“La plata no llega y quieren reformar la Constitución”: el reclamo que expuso la crisis en Tierra del Fuego
10.05.2026
Mientras la Provincia acumula entre 10.000 y 12.000 millones de pesos de deuda en coparticipación con Ushuaia —fondos que representan el 87% del presupuesto municipal— la agenda oficial insiste en una reforma constitucional rechazada por más del 80% de la sociedad. Yesica Garay lo dijo sin vueltas: sin goteo no hay autonomía, y sin autonomía no hay ciudad que aguante.
Hay momentos en que la política se vuelve un espejo incómodo. Y lo que refleja hoy Tierra del Fuego es simple: la plata no llega, los servicios se sostienen con alambre, y mientras tanto el Gobierno provincial juega a reformar la Constitución como si la gente estuviera pidiendo eso en la puerta de sus casas.
La Jefa de Gabinete de Ushuaia, Yesica Garay, lo dijo sin maquillaje: la Provincia debe entre 10.000 y 12.000 millones de pesos de coparticipación, una cifra que no es un tecnicismo contable sino el oxígeno del municipio. El 87% del presupuesto de Ushuaia depende de esos fondos. Sin goteo, no hay autonomía; sin autonomía, no hay ciudad que funcione.
Pero la discusión pública no está ahí. Está en otro lado. En un proyecto de reforma constitucional que, según los datos que citó Garay, rechaza más del 80% de la sociedad. O sea: mientras los barrios piden respuestas, la política provincial mira un espejo que solo refleja su propio ombligo.

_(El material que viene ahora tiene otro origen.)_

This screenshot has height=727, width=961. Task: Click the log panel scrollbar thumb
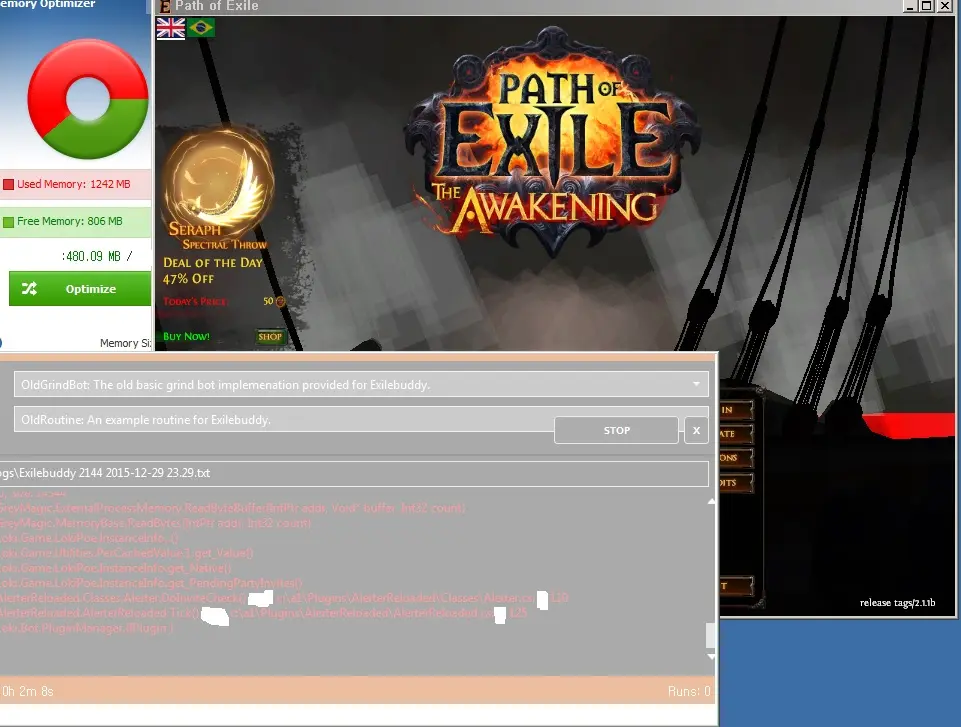click(x=711, y=635)
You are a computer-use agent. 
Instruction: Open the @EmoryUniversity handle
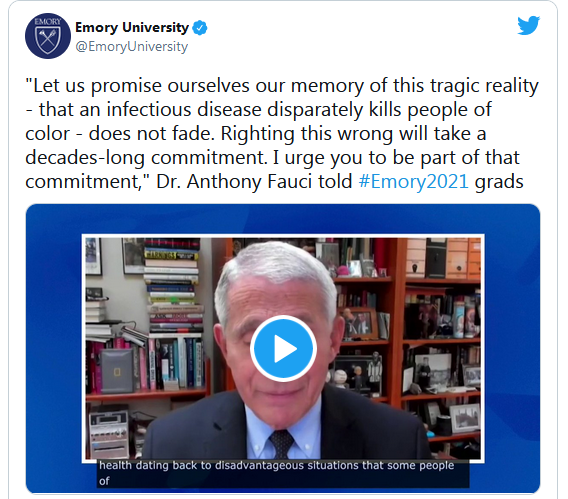pos(131,47)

Y ahí aparece la grieta real, la que no sale en los discursos: la distancia entre la agenda de la calle y la agenda del poder. La gente está contando monedas, ajustando la comida, viendo cómo se caen programas nacionales como Remediar, y la Provincia decide que es un buen momento para gastar millones en una elección de convencionales.
No hace falta ser analista para entender la bronca. Hace falta caminar. Hace falta escuchar. Hace falta no perder el sentido común.
Garay lo planteó con claridad: “Es necesario que la Provincia garantice los recursos para el funcionamiento básico”. No es una frase política; es una advertencia institucional. Porque cuando un municipio depende casi por completo de fondos que no llegan, lo que está en juego no es un color partidario: es la capacidad misma de gobernar.
Y mientras tanto, el intendente Walter Vuoto propone una mesa técnica-política para ordenar el desastre. Una mesa para hablar de números, de servicios, de cómo sostener la vida cotidiana en un contexto nacional que aprieta cada vez más. Una mesa para dejar de lado las especulaciones de 2027 y ocuparse del 2024 que duele.
La pregunta que queda flotando es brutal:
¿Qué es más urgente: pagar lo que se debe o reformar lo que nadie pidió?
La respuesta no necesita encuestas. La respuesta está en los barrios.